"And those who know your name will put their trust in You; For You, Lord, have not forsaken those who seek You."
I've been meditating on these verses the last few days. Praying that I would trust the Lord no matter His direction for us. Praying that I would have peace with what He ordained.
Today was the day to learn what He wanted for this baby and whether we'd have a c-section or a natural birth at home.
I got the girls down for nap, had a few minutes to myself to pray and ask the Lord to steady and quiet my heart. And then my sweet Mother-in-Love arrived to take over the babysitting duties so Matt and I could head to the appointment.
I prayed specifically for so many things about this day. And here it was. I prayed that our ultrasound technician would be excellent at her job. That she would do a thorough scan and even listen to my concerns about this being possibly the last ultrasound to determine whether we'd have a c-section.
She was just that. Sweet, friendly, VERY thorough and professional and spent a lot longer than other techs in the past. She let me watch our precious baby on the screen for awhile who is completely, perfectly formed. We saw baby's lips, little nose (which I do believe is going to look a whole lot like Allie's nose) and even saw baby's tongue moving and eyes opening and closing.

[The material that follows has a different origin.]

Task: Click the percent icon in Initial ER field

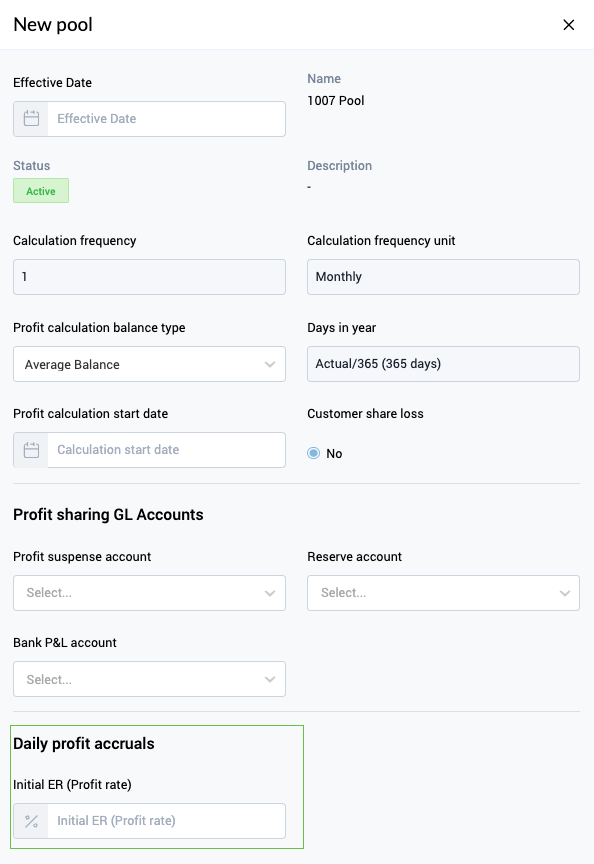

That moment was a worship service in my heart. Something I'll never forget and maybe wouldn't have thought as deeply about had I not been praying! Such an answer to prayer!
Then came the waiting. Our ultrasound was m-a-y-b-e (15) minutes long and my doctor appointment wasn't for another hour and a half. It was good to be with just Matt and to have the chance to talk without interruption. The waiting room reminded me of an airport which allowed for a lot of people watching. Wondering what stories they had to tell, when their babies were due, what homes those little ones would be born into and grow up in. I'm thankful there was so much to see and watch because my heart was pounding and my hands were getting clammy. I just wanted to know the results!
We finally were called in for our turn. This was Matt's first time meeting my OB/GYN and I could tell he was put at ease from the moment Dr. Marter walked into the room. He has a friendly, personable bedside manner and takes the time to engage and answer your questions without you feeling rushed. We did all the normal things first and then FINALLY he said, ok, let's check out this ultrasound result.
I held my breath. Matt's eyes looked a little wide-eyed. And then the words...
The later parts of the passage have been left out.